What to do> Could you format every line of the items below as a Markdown table with the columns Row and Line, numbering each row and skipping blank lines? Leave the pictures out of the answer.

---

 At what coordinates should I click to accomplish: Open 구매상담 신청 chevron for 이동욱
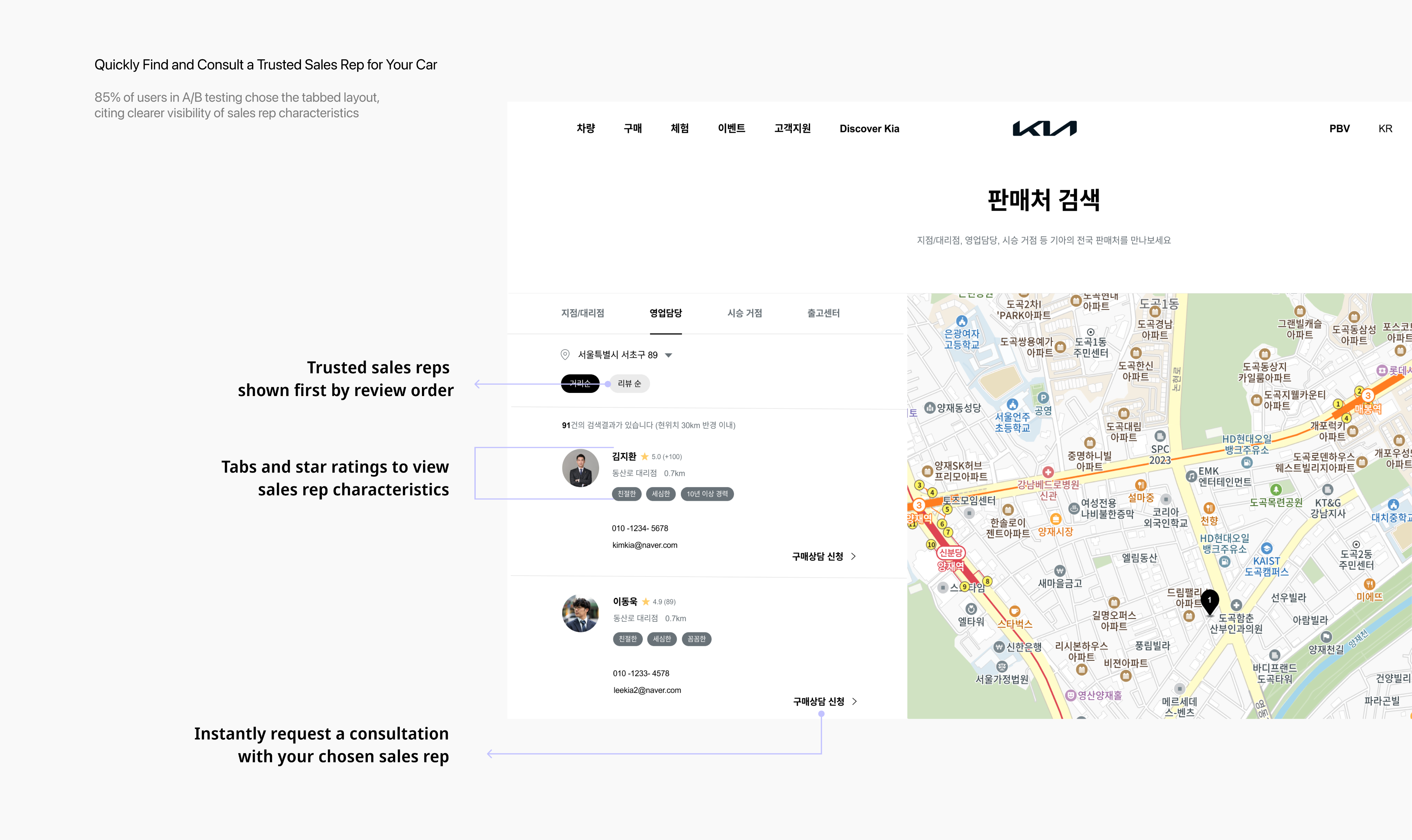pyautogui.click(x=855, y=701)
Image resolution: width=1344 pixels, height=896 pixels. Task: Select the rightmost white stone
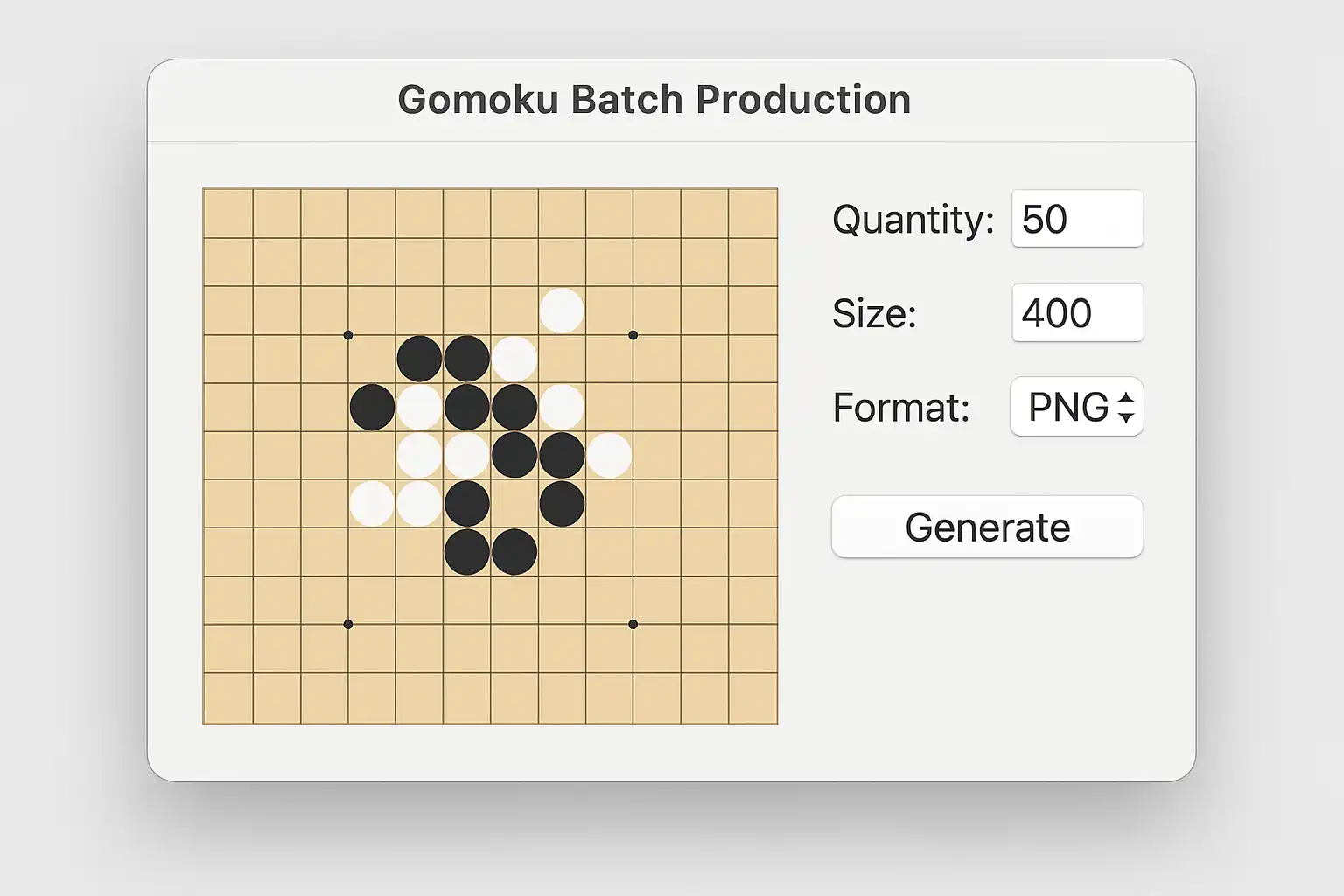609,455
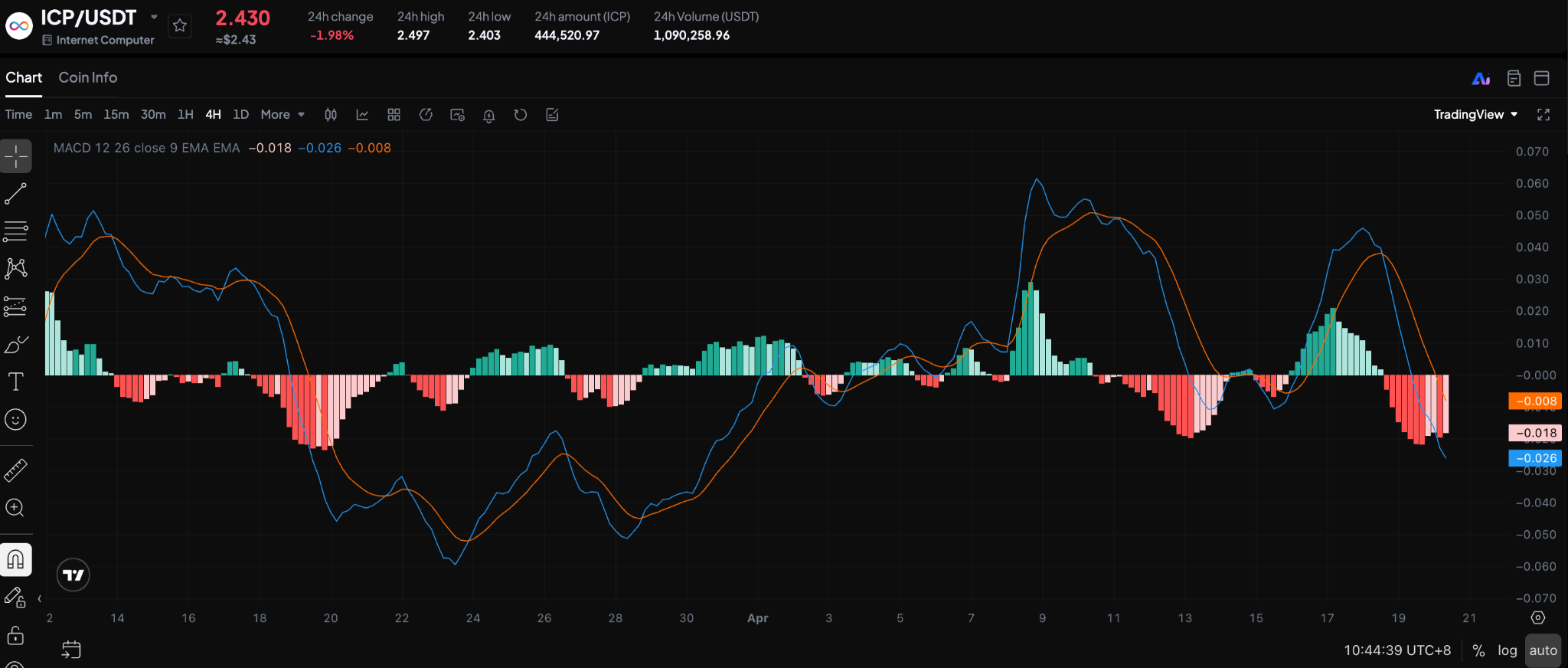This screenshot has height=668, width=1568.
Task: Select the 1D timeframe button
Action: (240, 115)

---

Exercise response>
| Row | Line |
|---|---|
| 1 |  At what coordinates should I click to accomplish: Open 구매상담 신청 chevron for 이동욱 |
| 2 | pyautogui.click(x=855, y=701) |
| 3 | Image resolution: width=1344 pixels, height=896 pixels. Task: Select the rightmost white stone |
| 4 | 609,455 |
| 5 | This screenshot has height=668, width=1568. |
| 6 | Task: Select the 1D timeframe button |
| 7 | Action: (240, 115) |